To begin with, our humble narrator Angus Mooney is dead. He is not aware of this at first; he just knows he isn’t home at his little yellow abode in Australia with his pregnant wife, Gracie. Once he starts figuring out that he is somewhere else, he will begin to get glimpses of what is going on in the life he has left. Angus is now existing in what he has been led to believe is the afterlife, although it is not like any afterlife he’s ever heard of.
"HERE GOES NOTHING does indeed lay on the dark humor in thick doses... [T]his is highly intelligent reading of the tallest order with much to unpack. "
Meanwhile, Gracie, who has been waiting for two days for her missing husband to return home from whatever bender he must be on, receives a knock on the door from an odd-looking stranger. Calling himself Owen, he claims to have once lived in their house; he is dying and in need of one last look at the place. What Gracie does not realize is that Owen is a doctor who killed Angus in a fit of jealous rage. He has always wanted Gracie from afar, so killing her husband was his nefarious and purely evil way of going about getting her and the house --- with a baby on the way --- all in one fell swoop.
Well, our fearless narrator cannot stand for this. The only trouble is that he’s still trying to figure out this afterlife thing and how, if at all, he might be able to warn Gracie about Owen and his intentions. Unfortunately, even when he was alive, Angus was nothing more than a low-level pickpocket. So he doesn’t have much of a skill set to offer, even if there’s an opportunity to interfere with the land of the living. He will definitely need help.
Angus meets a lot of interesting characters in the afterlife, but none quite like Valeria, who becomes his lover and mentor, helping him get acclimated to this new plane of existence. She even brings him to a post-traumatic death disorder support group, but nothing will replace the hole in his non-life and his inability to help Gracie and their soon-to-be-born child. Gracie misses Angus equally and even resorts to Ouija boards in an effort to conjure him and learn exactly what happened to him.
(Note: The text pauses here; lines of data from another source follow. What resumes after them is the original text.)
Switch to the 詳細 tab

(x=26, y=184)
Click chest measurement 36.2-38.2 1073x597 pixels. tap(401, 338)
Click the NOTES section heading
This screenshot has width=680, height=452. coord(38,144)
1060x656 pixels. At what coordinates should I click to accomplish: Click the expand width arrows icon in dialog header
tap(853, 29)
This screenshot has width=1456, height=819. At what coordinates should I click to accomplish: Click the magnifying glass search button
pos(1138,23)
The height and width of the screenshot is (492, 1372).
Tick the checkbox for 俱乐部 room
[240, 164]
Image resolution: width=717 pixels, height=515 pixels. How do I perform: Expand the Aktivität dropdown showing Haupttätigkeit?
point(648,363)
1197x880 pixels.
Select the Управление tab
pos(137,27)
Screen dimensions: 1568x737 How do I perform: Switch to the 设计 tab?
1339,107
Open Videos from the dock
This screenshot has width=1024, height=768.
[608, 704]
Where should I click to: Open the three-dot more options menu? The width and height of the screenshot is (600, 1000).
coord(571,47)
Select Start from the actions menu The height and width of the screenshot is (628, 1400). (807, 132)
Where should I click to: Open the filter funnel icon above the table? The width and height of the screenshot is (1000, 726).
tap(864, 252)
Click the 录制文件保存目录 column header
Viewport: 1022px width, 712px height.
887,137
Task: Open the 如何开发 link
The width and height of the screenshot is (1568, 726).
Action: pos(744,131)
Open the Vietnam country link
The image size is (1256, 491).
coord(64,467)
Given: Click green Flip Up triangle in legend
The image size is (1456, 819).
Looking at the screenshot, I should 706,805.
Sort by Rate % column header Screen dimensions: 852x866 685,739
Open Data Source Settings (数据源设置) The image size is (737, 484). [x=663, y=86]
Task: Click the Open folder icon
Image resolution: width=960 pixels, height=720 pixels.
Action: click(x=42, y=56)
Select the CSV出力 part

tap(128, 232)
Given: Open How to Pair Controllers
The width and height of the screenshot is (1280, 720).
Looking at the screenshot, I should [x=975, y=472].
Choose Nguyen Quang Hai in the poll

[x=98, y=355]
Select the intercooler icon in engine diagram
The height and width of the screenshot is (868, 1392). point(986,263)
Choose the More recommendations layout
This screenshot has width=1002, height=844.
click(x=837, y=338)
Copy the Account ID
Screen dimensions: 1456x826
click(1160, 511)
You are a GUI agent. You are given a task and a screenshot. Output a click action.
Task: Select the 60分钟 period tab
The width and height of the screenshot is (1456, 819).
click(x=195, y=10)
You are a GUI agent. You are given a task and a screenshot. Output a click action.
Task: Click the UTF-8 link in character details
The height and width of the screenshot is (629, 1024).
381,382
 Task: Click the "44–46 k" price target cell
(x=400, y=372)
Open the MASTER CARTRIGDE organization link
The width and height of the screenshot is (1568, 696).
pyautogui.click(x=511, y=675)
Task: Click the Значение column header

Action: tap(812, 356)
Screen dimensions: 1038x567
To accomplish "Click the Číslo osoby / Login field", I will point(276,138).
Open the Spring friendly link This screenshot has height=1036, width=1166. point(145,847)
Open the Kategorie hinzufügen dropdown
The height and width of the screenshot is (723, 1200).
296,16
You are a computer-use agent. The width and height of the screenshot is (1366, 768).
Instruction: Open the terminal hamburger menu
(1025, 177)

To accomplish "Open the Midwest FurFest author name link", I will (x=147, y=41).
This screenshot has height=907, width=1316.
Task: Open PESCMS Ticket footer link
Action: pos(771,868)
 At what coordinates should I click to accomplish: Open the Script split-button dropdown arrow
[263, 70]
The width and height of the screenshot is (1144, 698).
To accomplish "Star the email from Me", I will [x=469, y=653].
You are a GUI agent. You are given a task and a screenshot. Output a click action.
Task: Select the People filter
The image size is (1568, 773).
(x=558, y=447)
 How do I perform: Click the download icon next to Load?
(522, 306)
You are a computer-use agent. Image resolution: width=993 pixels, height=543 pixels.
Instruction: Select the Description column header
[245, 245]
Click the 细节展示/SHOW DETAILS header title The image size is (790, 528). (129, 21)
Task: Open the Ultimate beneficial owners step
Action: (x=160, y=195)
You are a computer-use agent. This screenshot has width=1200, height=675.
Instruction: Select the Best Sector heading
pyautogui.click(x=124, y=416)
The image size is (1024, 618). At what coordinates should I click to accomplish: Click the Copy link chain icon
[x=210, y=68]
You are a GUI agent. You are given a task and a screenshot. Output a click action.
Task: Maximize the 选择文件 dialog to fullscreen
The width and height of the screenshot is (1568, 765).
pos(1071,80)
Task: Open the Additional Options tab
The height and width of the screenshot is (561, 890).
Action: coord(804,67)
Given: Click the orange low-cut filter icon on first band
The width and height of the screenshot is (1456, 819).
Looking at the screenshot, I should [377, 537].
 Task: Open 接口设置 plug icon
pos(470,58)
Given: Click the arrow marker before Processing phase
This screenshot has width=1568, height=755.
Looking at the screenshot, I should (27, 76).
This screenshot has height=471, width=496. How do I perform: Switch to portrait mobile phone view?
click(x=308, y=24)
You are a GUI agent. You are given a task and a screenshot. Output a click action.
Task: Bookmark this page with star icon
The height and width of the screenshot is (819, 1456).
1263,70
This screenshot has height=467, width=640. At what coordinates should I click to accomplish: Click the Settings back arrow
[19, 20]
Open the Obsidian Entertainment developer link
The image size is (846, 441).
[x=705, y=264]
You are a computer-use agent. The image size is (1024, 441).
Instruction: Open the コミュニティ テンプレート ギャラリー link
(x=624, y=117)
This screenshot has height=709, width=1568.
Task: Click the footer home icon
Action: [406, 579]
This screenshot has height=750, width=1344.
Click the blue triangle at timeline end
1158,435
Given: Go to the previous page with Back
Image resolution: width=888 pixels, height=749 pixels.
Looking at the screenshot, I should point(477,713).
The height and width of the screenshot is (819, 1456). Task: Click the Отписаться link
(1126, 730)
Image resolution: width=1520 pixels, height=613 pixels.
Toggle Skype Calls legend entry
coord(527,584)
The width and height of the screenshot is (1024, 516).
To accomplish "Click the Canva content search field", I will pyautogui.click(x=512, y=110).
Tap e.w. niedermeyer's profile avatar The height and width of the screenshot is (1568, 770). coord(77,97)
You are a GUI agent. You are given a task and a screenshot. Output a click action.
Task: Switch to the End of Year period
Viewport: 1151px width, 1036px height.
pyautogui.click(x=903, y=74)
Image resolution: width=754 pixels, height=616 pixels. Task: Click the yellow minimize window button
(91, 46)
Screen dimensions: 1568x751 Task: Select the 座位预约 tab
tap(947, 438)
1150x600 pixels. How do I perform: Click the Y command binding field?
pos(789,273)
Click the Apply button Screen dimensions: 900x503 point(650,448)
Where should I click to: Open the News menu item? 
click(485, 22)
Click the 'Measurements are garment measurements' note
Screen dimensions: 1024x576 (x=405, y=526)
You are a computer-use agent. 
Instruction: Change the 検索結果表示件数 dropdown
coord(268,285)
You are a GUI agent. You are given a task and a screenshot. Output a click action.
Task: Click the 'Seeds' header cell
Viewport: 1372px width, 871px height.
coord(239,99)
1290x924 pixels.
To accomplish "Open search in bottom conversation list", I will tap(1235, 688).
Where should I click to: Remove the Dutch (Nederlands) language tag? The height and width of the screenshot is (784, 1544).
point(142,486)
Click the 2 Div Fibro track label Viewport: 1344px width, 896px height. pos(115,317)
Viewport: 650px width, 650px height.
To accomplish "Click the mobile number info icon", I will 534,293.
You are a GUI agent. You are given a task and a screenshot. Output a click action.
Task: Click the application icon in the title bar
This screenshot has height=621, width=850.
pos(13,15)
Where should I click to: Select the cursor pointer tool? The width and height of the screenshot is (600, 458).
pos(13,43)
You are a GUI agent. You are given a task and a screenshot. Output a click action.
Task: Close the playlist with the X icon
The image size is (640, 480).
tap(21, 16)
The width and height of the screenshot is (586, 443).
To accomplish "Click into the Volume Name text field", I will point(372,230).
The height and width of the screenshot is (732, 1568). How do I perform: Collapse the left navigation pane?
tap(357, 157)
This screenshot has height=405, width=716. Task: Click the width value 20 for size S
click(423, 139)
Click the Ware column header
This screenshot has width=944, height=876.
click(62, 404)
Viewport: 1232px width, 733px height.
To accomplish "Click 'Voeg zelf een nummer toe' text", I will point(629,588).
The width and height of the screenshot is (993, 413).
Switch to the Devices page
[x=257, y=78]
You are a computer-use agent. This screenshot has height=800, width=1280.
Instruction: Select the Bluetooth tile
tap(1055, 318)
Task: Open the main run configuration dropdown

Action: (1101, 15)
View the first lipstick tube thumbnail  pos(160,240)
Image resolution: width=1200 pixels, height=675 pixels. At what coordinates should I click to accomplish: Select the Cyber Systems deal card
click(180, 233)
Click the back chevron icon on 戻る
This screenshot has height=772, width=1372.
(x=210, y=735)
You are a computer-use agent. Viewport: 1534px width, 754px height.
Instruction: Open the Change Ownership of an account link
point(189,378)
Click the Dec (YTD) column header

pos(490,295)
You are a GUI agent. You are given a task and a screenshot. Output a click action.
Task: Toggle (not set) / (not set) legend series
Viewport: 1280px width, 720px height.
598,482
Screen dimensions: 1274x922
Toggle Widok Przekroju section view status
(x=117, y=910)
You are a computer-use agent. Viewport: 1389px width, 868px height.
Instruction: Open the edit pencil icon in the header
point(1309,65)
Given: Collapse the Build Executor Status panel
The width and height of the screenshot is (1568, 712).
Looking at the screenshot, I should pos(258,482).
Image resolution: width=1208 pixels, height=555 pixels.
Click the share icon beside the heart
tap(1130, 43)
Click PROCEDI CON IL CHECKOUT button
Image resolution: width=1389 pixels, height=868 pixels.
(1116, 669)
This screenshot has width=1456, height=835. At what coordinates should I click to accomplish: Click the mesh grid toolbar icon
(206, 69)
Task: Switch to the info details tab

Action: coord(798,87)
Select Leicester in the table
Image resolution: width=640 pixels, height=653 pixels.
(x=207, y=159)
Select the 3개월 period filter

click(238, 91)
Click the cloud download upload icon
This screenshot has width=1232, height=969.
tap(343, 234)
HERE GOES NOTHING does indeed lay on the dark humor in thick doses, and much of what is covered here is directly out of those Philosophy 101 courses that most readers probably slept through in college. If that does not describe you, hang on for a treat, as this is highly intelligent reading of the tallest order with much to unpack. Steve Toltz is obviously having a ton of fun guiding you on this existential journey, which will pay you back for sitting through those classes in more ways than you can imagine.